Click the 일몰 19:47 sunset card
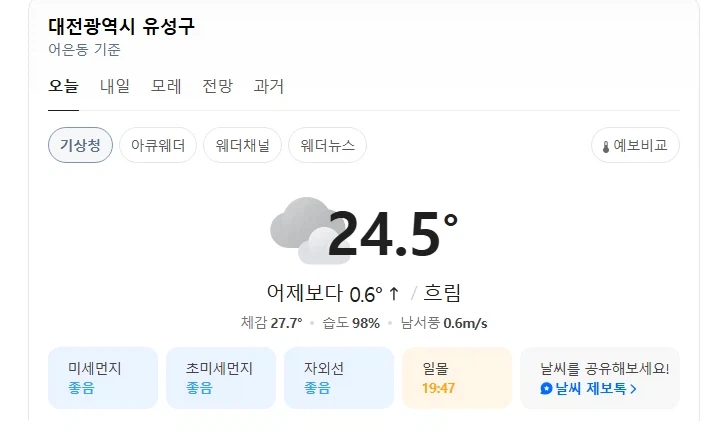This screenshot has width=716, height=438. tap(457, 378)

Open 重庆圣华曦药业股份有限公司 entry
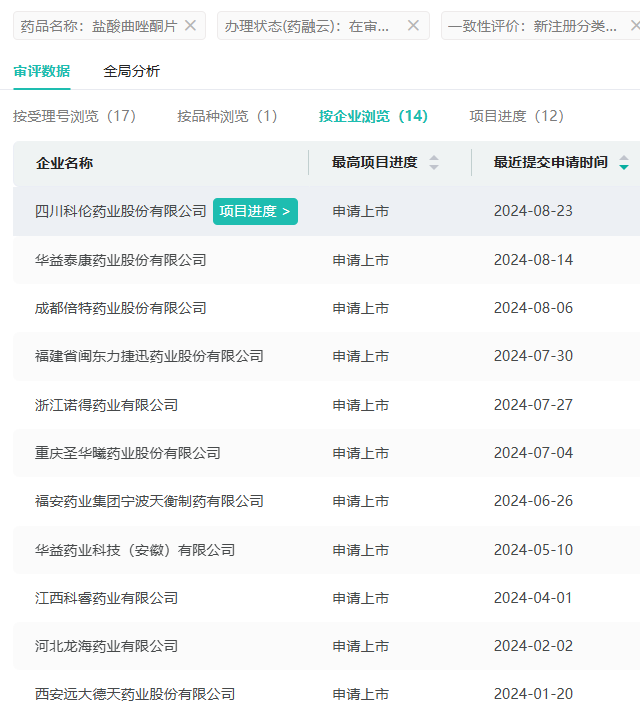(x=127, y=453)
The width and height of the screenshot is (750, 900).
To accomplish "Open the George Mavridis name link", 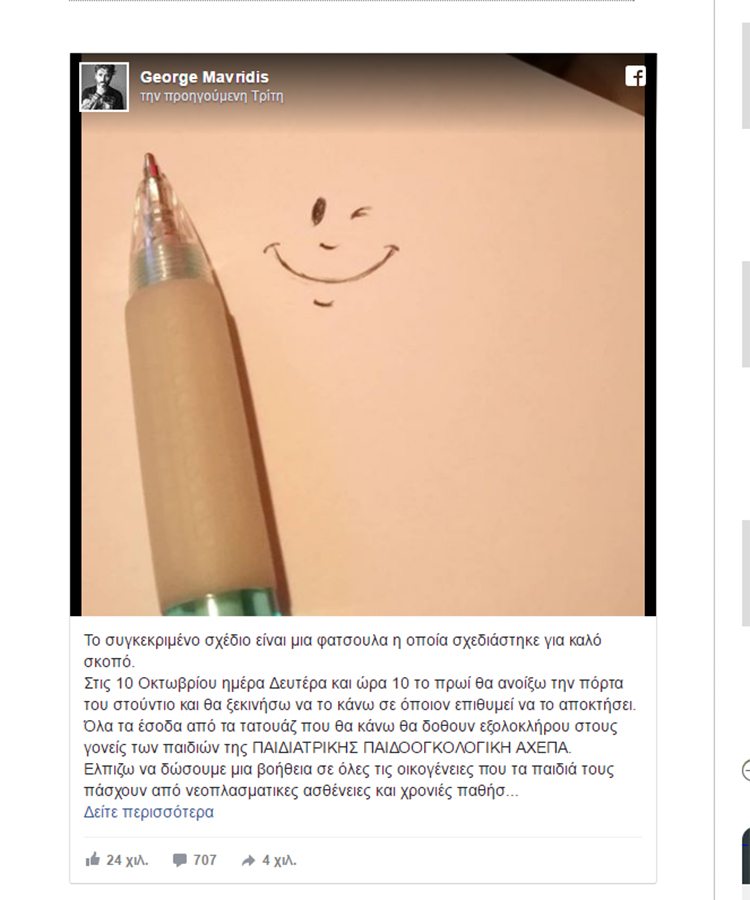I will [204, 77].
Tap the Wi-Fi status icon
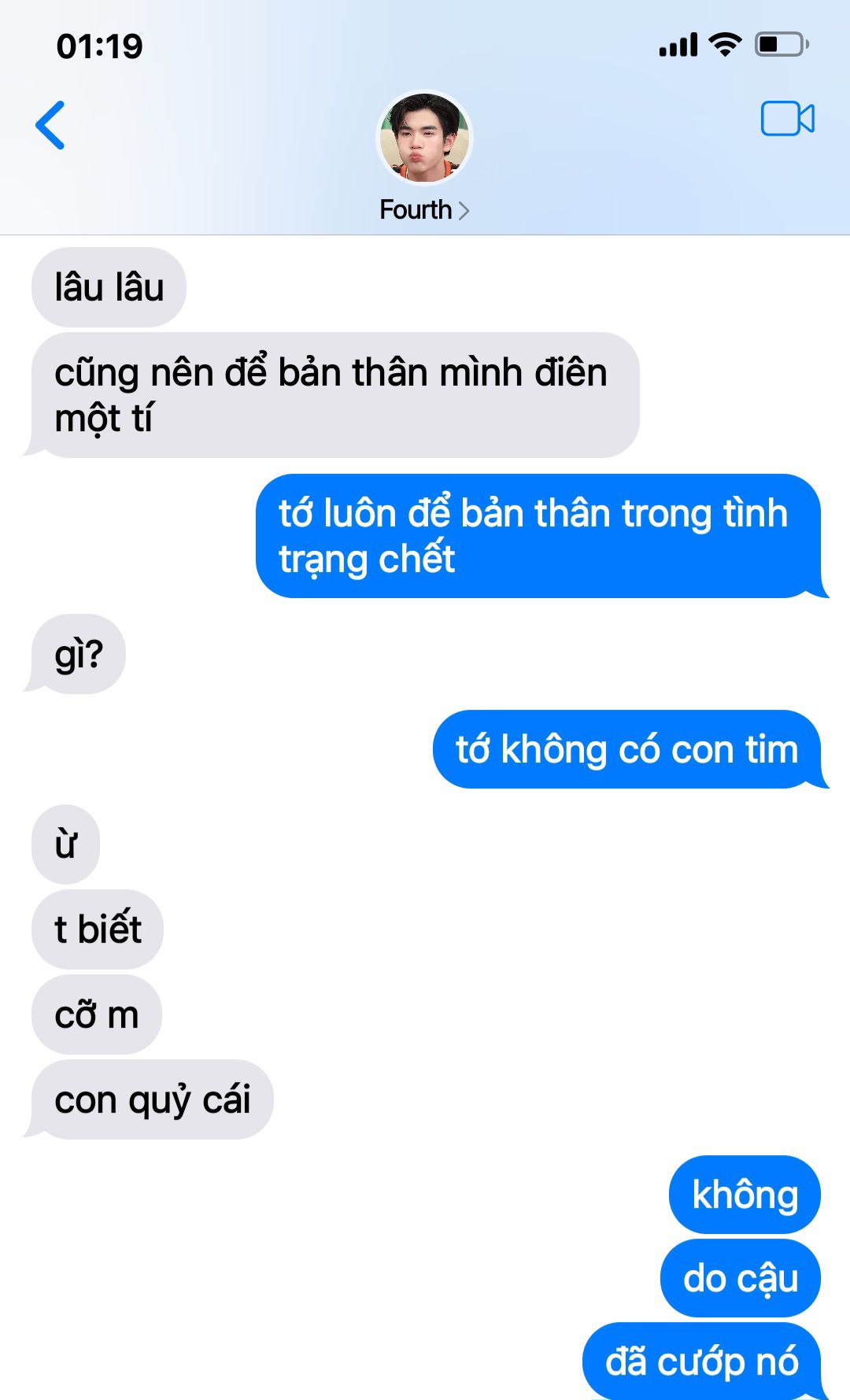The image size is (850, 1400). click(725, 44)
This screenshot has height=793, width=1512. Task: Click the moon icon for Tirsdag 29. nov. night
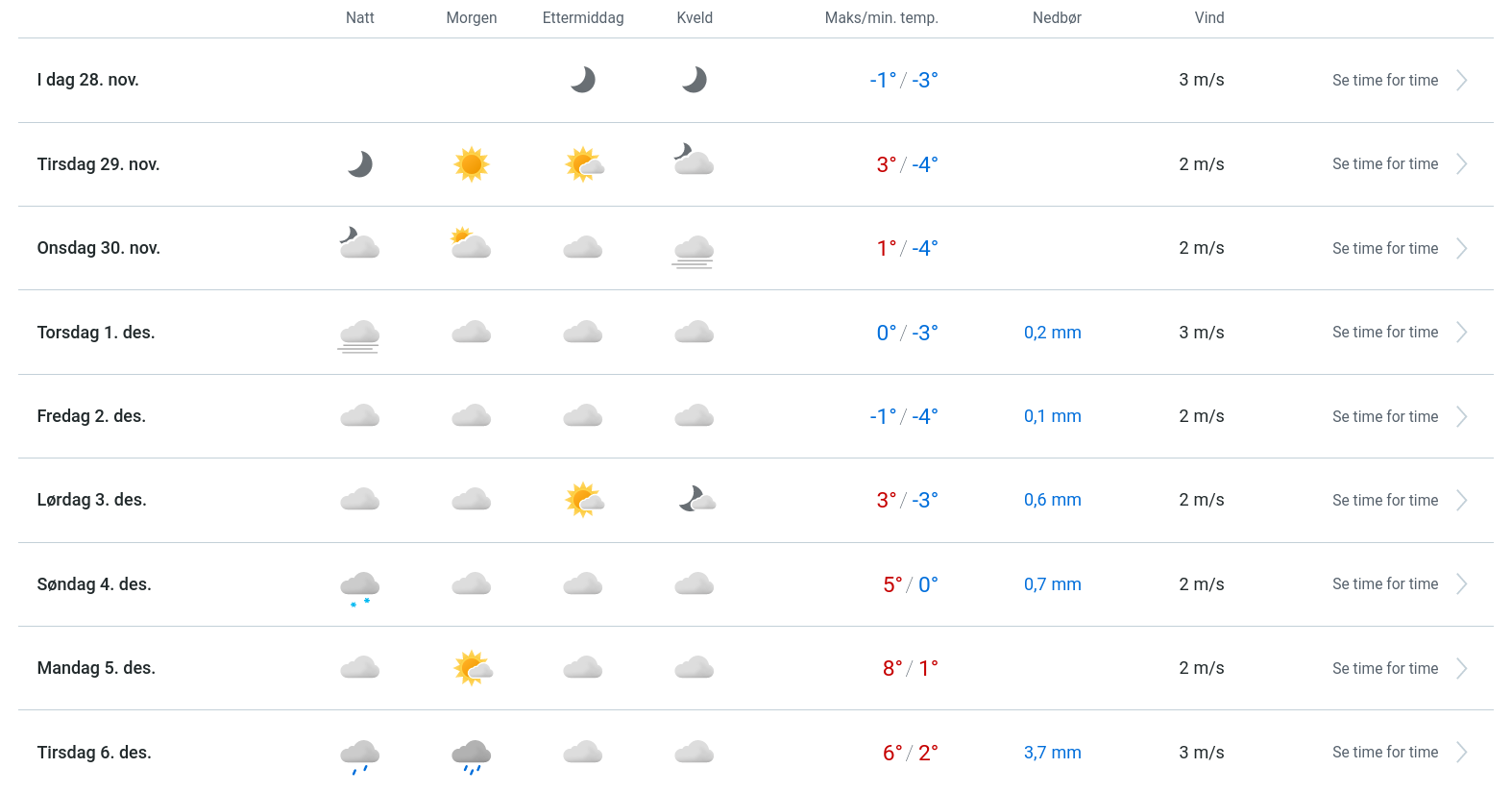(360, 164)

** Try it **
Leave out the pictures and copy exactly the lines from the one with "This screenshot has height=793, width=1512." through the last line of the records above.

** Output **
This screenshot has height=793, width=1512. Task: Click the moon icon for Tirsdag 29. nov. night
(360, 164)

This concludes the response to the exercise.